Source: AmericanCatholic.org

Corrine (Vera Farmiga) grows up in a fundamentalist Christian church and accepts salvation at an early age. She’s a good girl and loves to write. She attracts the attention of  a student musician Ethan (Joshua Leonard), who asks her to write songs with him.

Corrine gets pregnant and she and Ethan marry. Their life is difficult for a long time as they work for enough money to survive with now two daughters. Their faith and church, or home church community, supports them.

Corrine is baptized and shares the joy of her faith with her best friend , the earthy and uninhibited Anika (Dagmara Dominczyk). Anika goes where the shy and modest Corrine has never thought of treading, from talking about sex to speaking in tongues.

Corrine is very attracted to speaking in tongues, but cannot quite make it happen.  She’s actually experiencing a call to move beyond the mere following of rules, conventions and the mores of her faith community, to the next step in communing with God.
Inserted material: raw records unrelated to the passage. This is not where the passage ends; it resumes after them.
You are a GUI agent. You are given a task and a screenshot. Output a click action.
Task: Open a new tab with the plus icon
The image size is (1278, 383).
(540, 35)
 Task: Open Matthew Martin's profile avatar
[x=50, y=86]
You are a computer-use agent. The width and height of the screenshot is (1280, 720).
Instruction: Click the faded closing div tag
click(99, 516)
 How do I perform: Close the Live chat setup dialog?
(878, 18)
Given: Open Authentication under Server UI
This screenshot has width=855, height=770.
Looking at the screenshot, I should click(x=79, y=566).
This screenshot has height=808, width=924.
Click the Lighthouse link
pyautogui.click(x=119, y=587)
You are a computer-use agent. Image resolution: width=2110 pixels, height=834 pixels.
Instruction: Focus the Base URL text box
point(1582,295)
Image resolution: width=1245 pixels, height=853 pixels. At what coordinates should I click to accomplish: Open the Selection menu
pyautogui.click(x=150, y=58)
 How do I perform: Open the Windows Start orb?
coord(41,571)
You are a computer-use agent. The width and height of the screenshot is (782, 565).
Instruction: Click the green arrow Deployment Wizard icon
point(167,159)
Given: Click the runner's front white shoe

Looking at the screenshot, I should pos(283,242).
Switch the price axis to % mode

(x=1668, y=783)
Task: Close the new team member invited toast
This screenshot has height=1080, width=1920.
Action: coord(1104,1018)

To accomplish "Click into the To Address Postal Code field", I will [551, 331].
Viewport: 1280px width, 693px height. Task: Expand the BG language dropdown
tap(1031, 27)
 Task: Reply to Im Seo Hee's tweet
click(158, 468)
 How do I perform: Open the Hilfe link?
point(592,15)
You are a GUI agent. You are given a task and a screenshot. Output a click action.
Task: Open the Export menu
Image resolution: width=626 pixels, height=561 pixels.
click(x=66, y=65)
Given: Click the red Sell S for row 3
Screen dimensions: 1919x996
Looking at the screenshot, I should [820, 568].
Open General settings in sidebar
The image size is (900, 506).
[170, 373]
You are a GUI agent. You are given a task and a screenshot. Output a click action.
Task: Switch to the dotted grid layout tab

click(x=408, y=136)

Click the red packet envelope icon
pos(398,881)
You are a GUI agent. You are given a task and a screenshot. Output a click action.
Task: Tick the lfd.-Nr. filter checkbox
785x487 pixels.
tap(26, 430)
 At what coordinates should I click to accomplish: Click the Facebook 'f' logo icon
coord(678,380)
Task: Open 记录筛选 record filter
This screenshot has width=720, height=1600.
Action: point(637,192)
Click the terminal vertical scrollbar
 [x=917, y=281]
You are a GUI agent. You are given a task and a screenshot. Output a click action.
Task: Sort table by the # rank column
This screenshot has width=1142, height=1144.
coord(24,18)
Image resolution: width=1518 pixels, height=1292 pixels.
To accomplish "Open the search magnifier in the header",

As she searches for meaning, the framework that held her up falls apart for her. It can no longer satisfy the yearning in her heart for something more than sitting like a lady and making sure her clothing will not tempt men.

Anika’s illness expands Corrine’s inner journey, and represents in her body what may happen to Corrine’s soul if she does not follow the call of grace. Corrine begins to question everything, and this leads to some difficult choices. The film treats fundamentalist Christians with a gentle touch for the most part. Thus, we are able to focus on the path that Corrine walks, seeing the world and God as she does.

“Higher Ground” is based on the book This Dark World : A Memoir of Salvation Found and Lost by Carolyn S. Briggs, who also co-wrote the screenplay. The book was released shortly before the film opened.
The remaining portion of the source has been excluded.